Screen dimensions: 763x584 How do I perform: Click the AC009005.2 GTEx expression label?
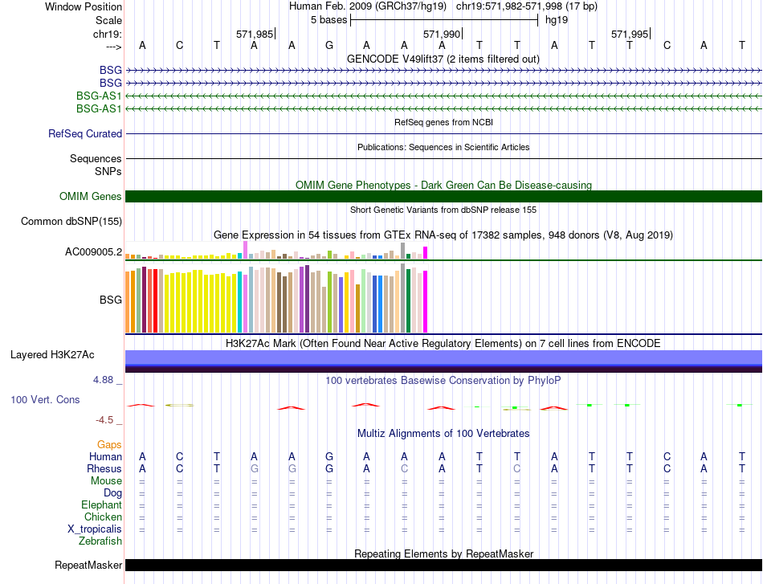(x=93, y=252)
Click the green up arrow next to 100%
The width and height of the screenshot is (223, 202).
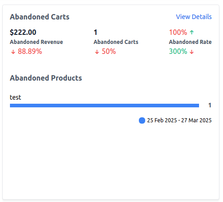[192, 32]
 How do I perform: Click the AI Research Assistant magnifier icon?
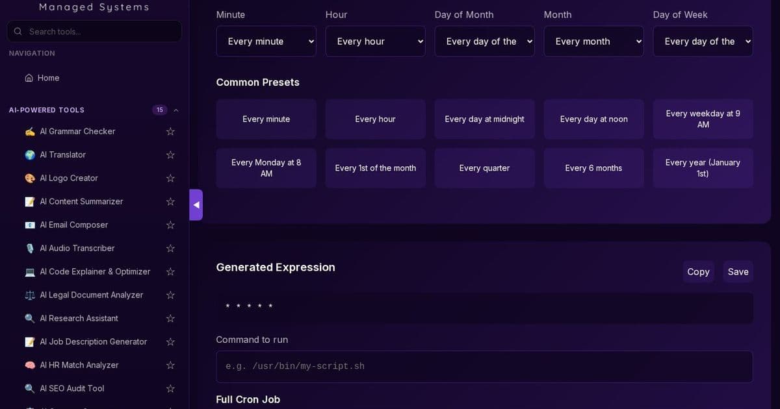pos(29,318)
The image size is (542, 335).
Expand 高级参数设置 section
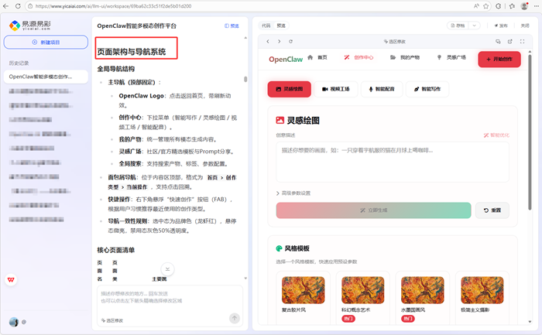[293, 193]
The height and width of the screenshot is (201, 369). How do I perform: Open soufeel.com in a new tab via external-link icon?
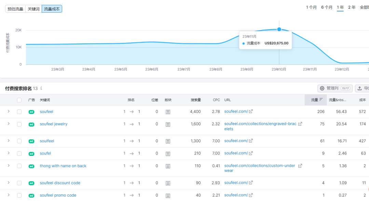251,111
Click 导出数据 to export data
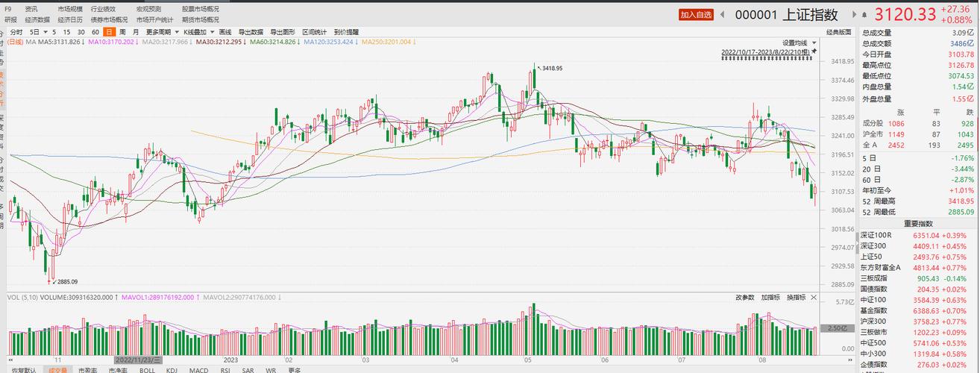Image resolution: width=980 pixels, height=373 pixels. coord(251,32)
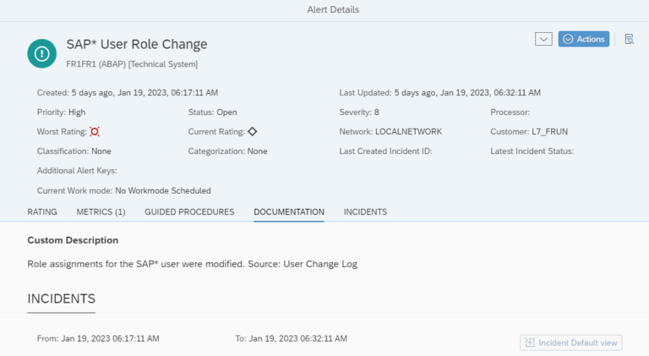The image size is (649, 356).
Task: Select the DOCUMENTATION tab
Action: 288,211
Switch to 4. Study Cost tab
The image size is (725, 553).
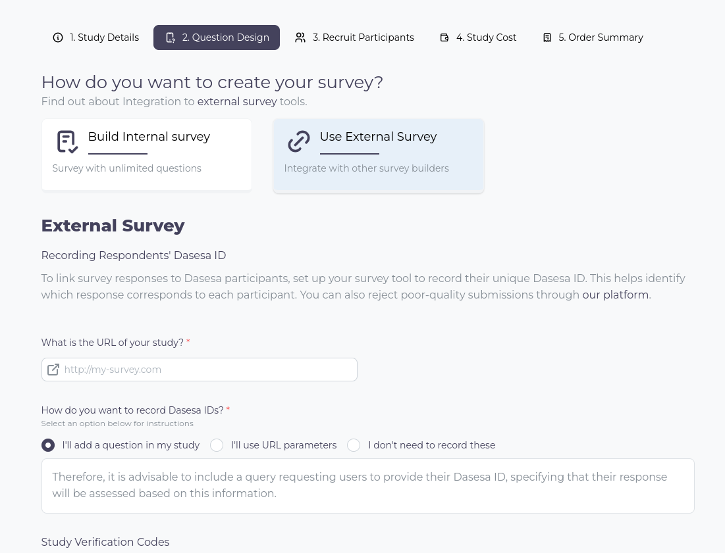tap(478, 37)

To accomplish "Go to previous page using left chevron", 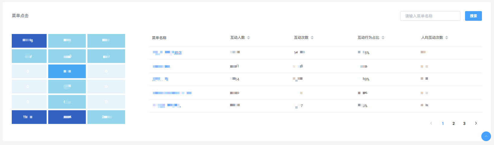I will click(x=431, y=123).
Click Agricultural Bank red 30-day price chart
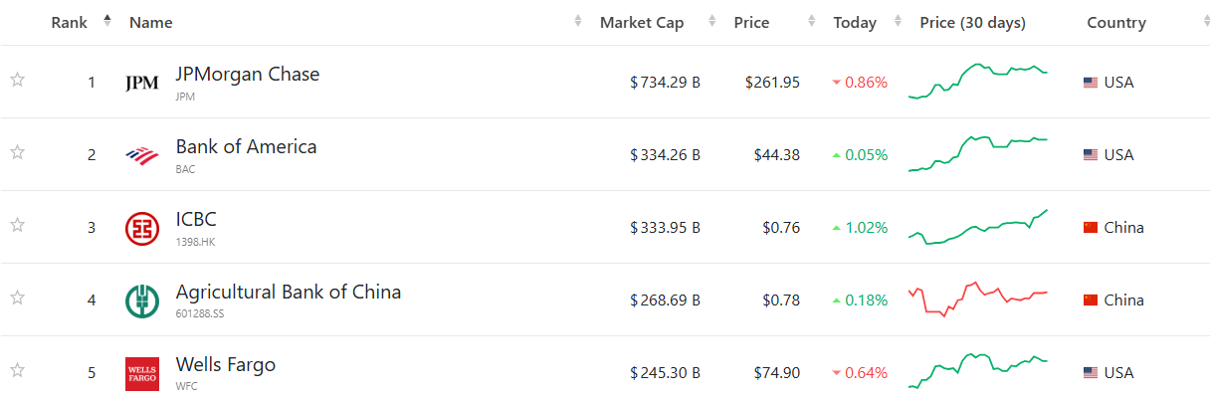 pos(977,299)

________________________________________

_Work to complete_
Reproduce only the lines from the first line of the entries through the line containing "The image size is (542, 335).", exactly and with both ends kept. Omit the pictures.

_Your solution_
Screen dimensions: 763x584 How do I perform: Click the AC009005.2 GTEx expression label?
(x=93, y=252)
Click the green up arrow next to 100%
The width and height of the screenshot is (223, 202).
[192, 32]
 How do I perform: Click the AI Research Assistant magnifier icon?
pos(29,318)
The image size is (542, 335).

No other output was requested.